Thank you for your valuable feedback; it helps us to improve our explanation of and the reader’s understanding of our study. Indeed, Table 1 is a bit unclear. We’ve added further clarification by adding numbers to the supervisors and quality officers in Table 1 as well as in the text.

  1. I believe that more could be said about how you approach the notion of credibility. Credibility seems to relate to what the hospitalists do, but it is also something that exists in the eyes of others (whatever the hospitalist might be doing). There is an important time element: it is something that is sort of accumulated. Perhaps you can elaborate further on how you understand credibility? For instance, can you show a connection between what hospitalists do, and how they are perceived? This would add to the practical implications of the study, and perhaps offer further avenues for future research.

You have raised an important point. We believe that credibility might grow over time, similar to how trust is built among supervisors deciding how far to trust residents to carry out patient care on their own. Our study found, for example, that hospitalists in training were perceived as credible by other healthcare professionals when they act as a ‘team player’, emphasising that the opinions of all team members were essential and that all stakeholders were valued as contributing to the QI process. These results confirm those of other studies about how trust and entrustment accumulates over time by supervisors of residents. For example, Wijnen-Meijer et al., (2013) asked experienced clinical educators in the Netherlands and Germany which general resident features lead them to trust residents to perform critical tasks. ‘Teamwork and collegiality’ was one of the factors considered most important for entrustment decisions by supervisors of residents. We have added more details in the discussion on page 10:

“The third practical implication is that credibility seems to accumulate over time, similar to how trust is built among supervisors deciding to what extent to trust residents to carry out patient care on their own.
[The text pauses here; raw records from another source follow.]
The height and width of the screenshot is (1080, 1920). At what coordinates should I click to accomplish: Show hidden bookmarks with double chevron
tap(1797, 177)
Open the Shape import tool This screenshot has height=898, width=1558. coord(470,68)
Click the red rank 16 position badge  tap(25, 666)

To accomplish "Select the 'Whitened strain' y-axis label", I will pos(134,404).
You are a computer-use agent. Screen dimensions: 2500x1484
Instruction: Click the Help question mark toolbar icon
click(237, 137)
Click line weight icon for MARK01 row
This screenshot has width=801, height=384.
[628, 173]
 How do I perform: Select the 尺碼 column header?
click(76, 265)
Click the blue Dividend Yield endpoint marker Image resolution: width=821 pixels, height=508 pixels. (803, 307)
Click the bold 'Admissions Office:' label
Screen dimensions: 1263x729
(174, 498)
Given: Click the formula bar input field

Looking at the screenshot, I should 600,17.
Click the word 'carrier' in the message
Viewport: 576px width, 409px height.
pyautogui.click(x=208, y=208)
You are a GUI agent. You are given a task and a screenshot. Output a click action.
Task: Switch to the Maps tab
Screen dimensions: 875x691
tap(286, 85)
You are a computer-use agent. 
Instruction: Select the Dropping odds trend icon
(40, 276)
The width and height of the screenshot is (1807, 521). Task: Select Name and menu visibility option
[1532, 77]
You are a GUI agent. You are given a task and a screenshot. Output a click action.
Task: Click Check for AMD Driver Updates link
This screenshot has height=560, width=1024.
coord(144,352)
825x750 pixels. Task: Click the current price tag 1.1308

We found that hospitalists in training were perceived as credible by other healthcare professionals when they act as a ‘team player’, emphasising that the opinions of all team members were essential and that all stakeholders are valued as contributing to the QI process. These results confirm those of other studies about how trust and entrustment of residents accumulates over time in supervisors. Wijnen-Meijer et al., (2013) found that ‘Teamwork and collegiality’ was one of the factors considered most important for entrustment decisions by supervisors [41]. Further research is needed to expand on the results presented in this study, for example, by gaining a deeper understanding of supervisors’ experience in assigning responsibilities by entrustment to learners and the influence of the supervisor-resident relationship therein.”

 

Additionally, we have added our conceptualisation of credibility on page 2:

“From our conceptualisation, credibility can be built over time and calls for the quality of being believable in the eyes of others, which is important to develop trust.”

 

  1. What does ‘established coding strategy’ p. 3, l. 130 refer to?

Thank you for addressing this point. The ‘established coding strategy’ refers to the coding framework developed by the two researchers (GW and LH-M). We agree with you that this description is unclear and revised the sentence, which now reads:

“One researcher (LH-M) coded the remaining interviews using this coding framework.”